Bravo! I really enjoyed this short piece. Structurally, it reminds me a bit of the second section of the Desenclos "Prelude, Cadence et Finale." I liked the way you worked the extended techniques into the musical fabric of the composition, instead of highlighting them as long sections of "funny sounds and honks," as sometimes occurs, unfortunately.
I could imagine using those arpeggio sequences as exercises as well.
A few questions:
Who is Michael Hanna? I've never heard of him, but he's clearly a very good player.
You have specific chords indicated for the multiphonics. Are these guesses or approximations, or have you analyzed the sounds and identified the indicated notes among the overlapping tones?
What does the direction "bisb." mean (end of page 2 of the score)? It sounds like a trill using the bis key.
Hey LostConn, thank you! Glad you enjoyed the piece!
Michael Hanna was a former graduate assistant at Central Michigan University. The two of us just graduated with our master's degrees last month (his in saxophone performance, mine in composition).
I'm not a saxophonist, so the multiphonic notation was mostly decided by Michael. To my knowledge, they are produced by fingering the lowest note of the notated chord. The upper two pitches sound within the multiphonic.
The "bisb." notation is a bisbigliando, or timbre trill. This is produced by trilling on alternative fingerings of the same pitch.
This is a really neat piece that I'm going to have to pick up and start shedding.
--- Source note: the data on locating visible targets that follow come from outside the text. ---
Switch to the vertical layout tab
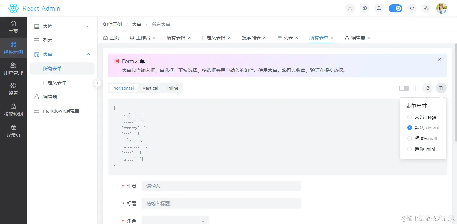point(151,88)
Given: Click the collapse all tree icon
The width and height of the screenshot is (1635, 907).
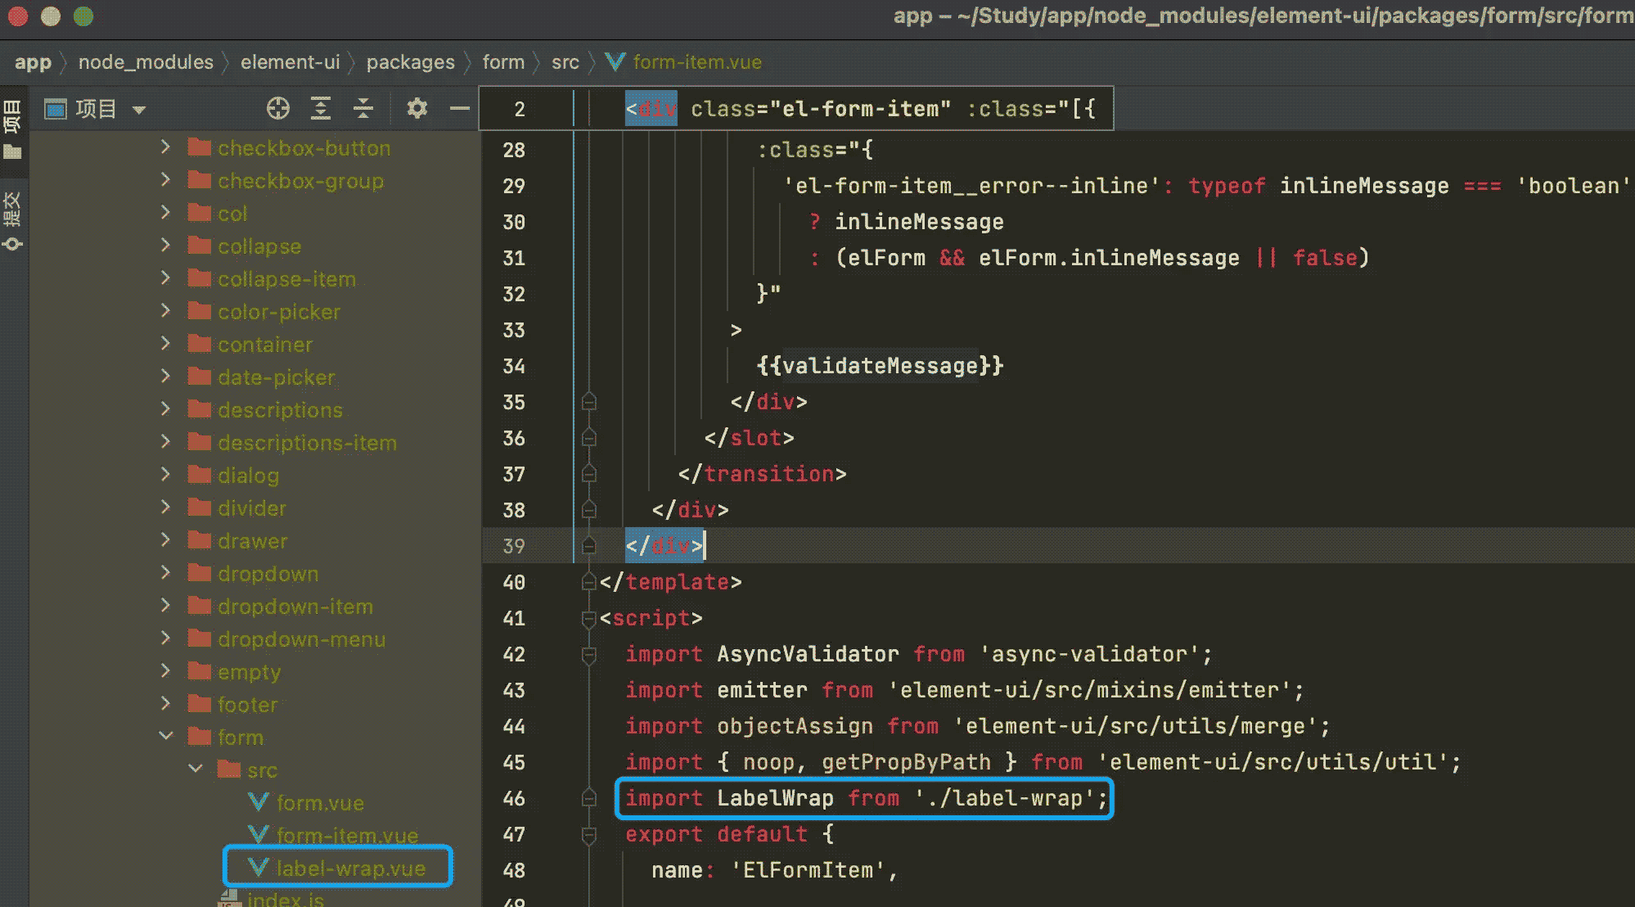Looking at the screenshot, I should 362,108.
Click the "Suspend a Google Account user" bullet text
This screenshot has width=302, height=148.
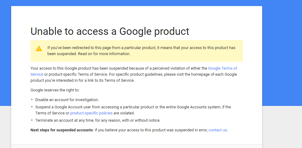click(x=133, y=107)
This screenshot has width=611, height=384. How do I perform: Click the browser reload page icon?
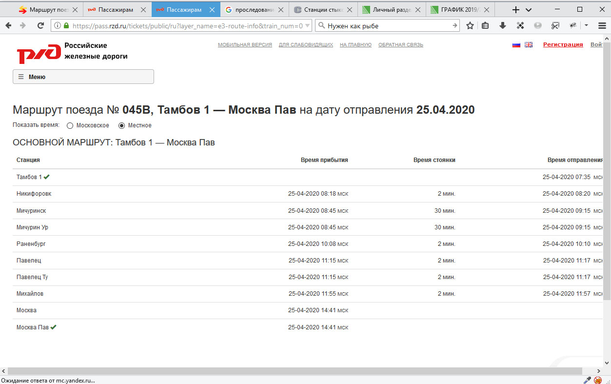tap(40, 26)
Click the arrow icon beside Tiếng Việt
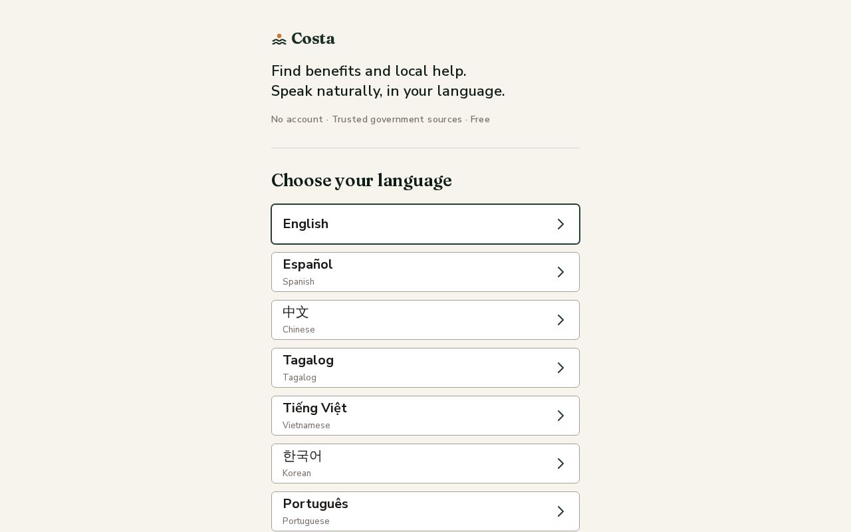 (x=560, y=416)
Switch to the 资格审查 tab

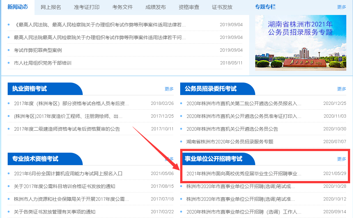189,7
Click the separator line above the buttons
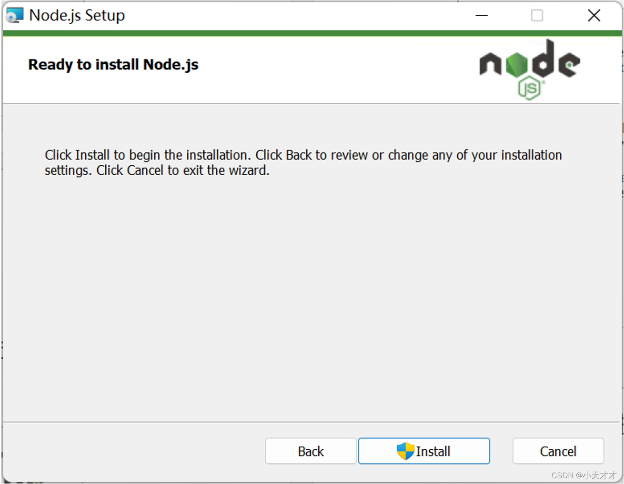 [x=311, y=422]
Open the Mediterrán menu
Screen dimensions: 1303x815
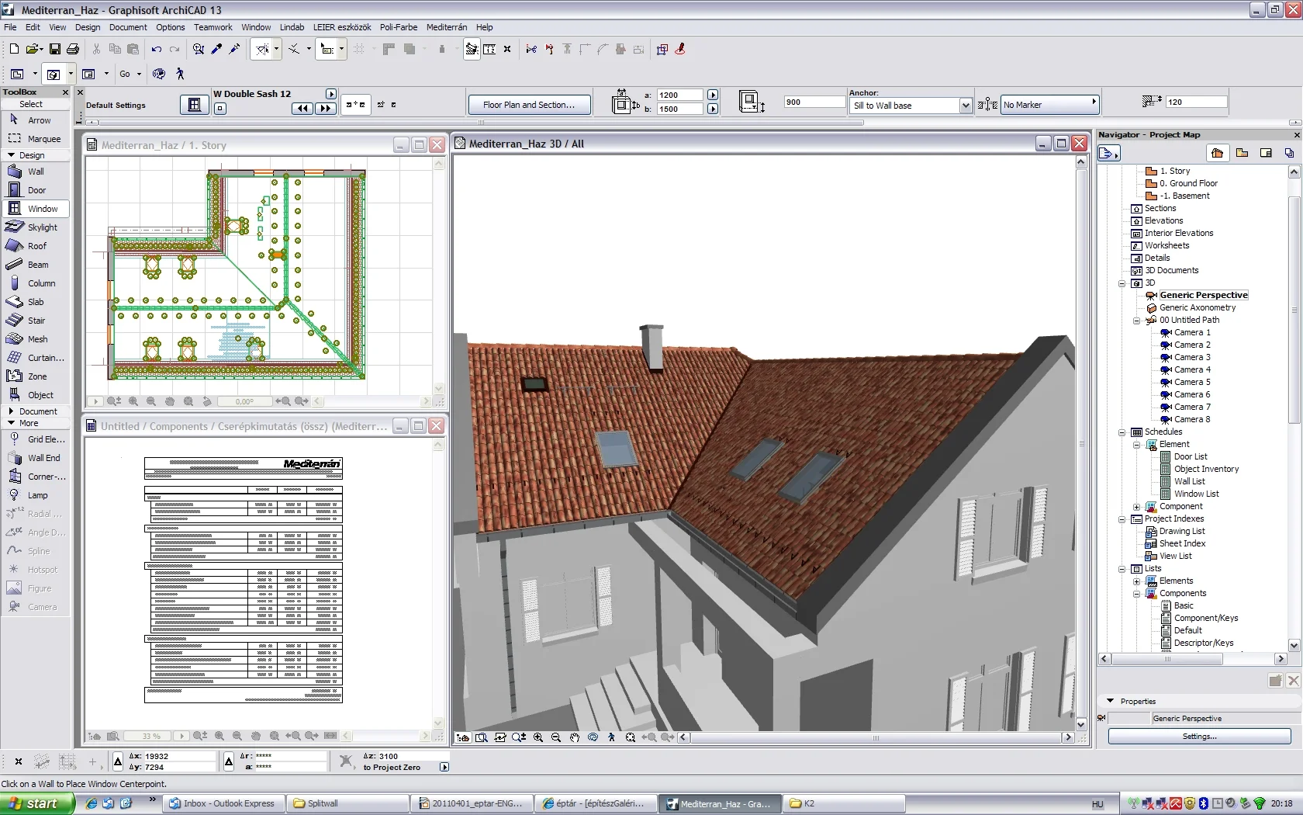pos(447,27)
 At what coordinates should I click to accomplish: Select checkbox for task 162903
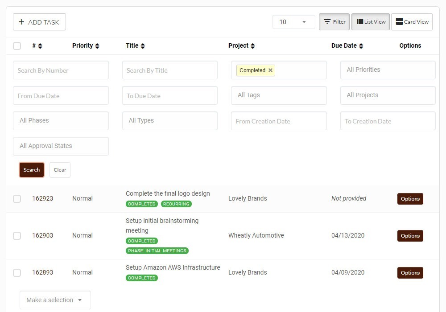pos(17,236)
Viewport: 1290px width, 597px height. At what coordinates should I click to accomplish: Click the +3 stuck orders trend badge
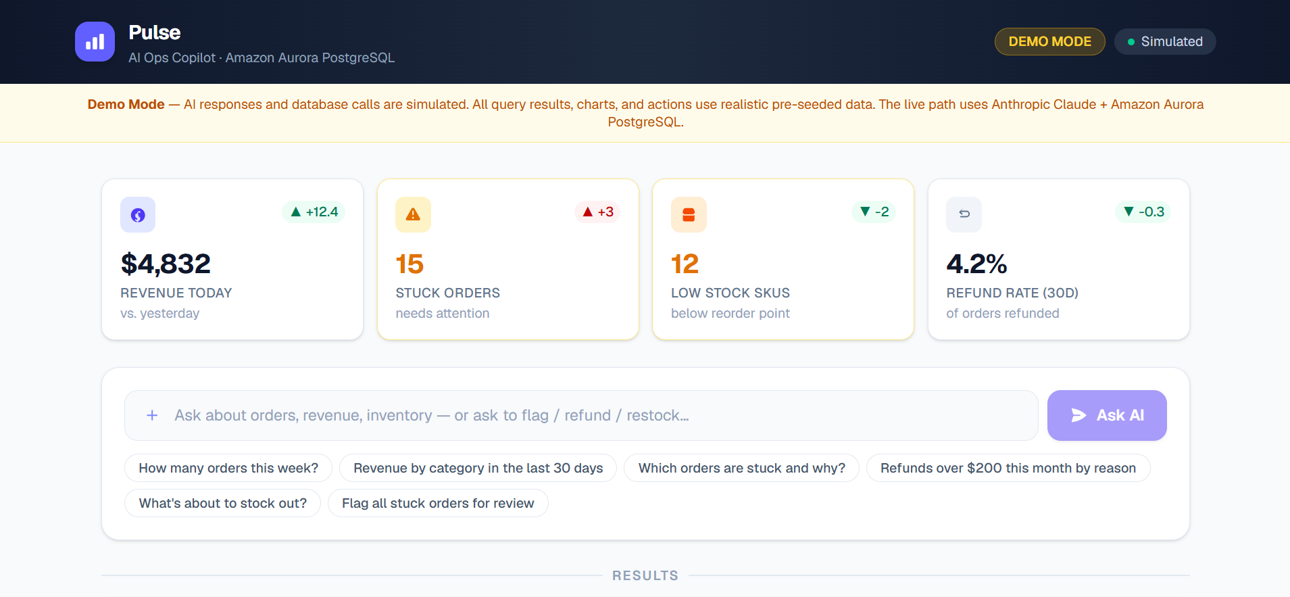[x=597, y=212]
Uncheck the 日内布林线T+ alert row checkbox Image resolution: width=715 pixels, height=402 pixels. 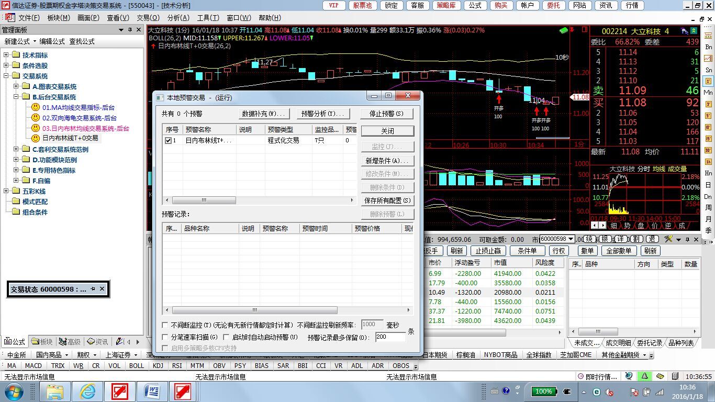[168, 140]
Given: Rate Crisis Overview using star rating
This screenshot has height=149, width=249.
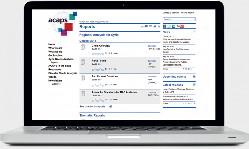Looking at the screenshot, I should [98, 54].
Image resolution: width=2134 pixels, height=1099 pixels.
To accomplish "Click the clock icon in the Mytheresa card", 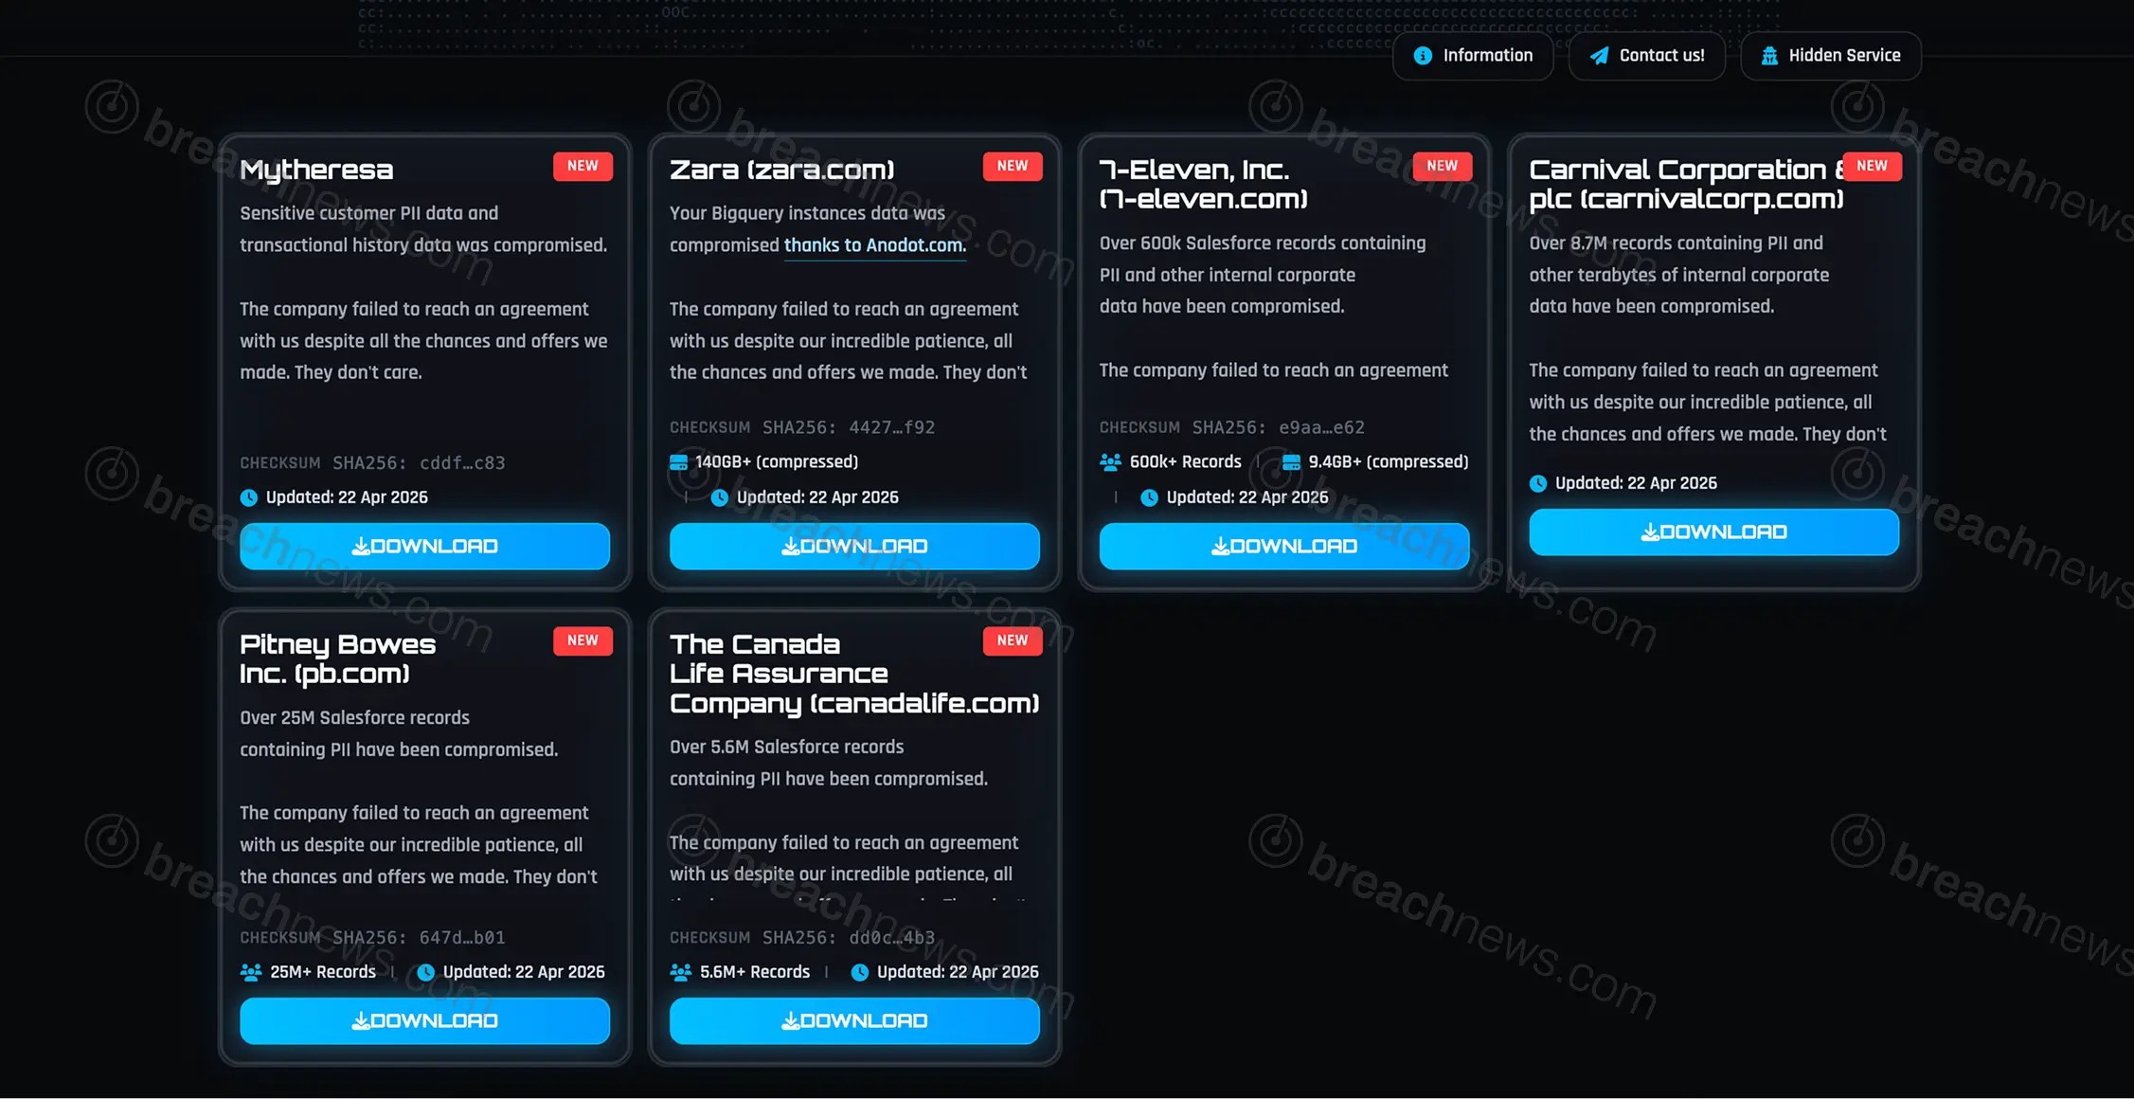I will (249, 497).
If I'm interpreting LostConn's reference to advanced techniques, then I agree with him completely. I especially like the use of multiphonics within moving phrases that go by almost fast enough that the listener is like, "wait, what was that?" A lot of composers are somewhat ham-fisted in their approach to multiphonics, but this is more nuanced. Very nice!
What is the little symbol at the start of measures 3, 21, and throughout the "C" section that sort of looks like the power button on electronic devices?
Hey Eulipion2, good question! That's the symbol I use for slap tongue. Looking back on it, I should've specified that in the score, so thanks for pointing that out!
Glad you like the piece! I agree, I think extended techniques can overstay their welcome pretty quickly, so I wanted to use them to enhance what I already had instead of being the majority of the musical material.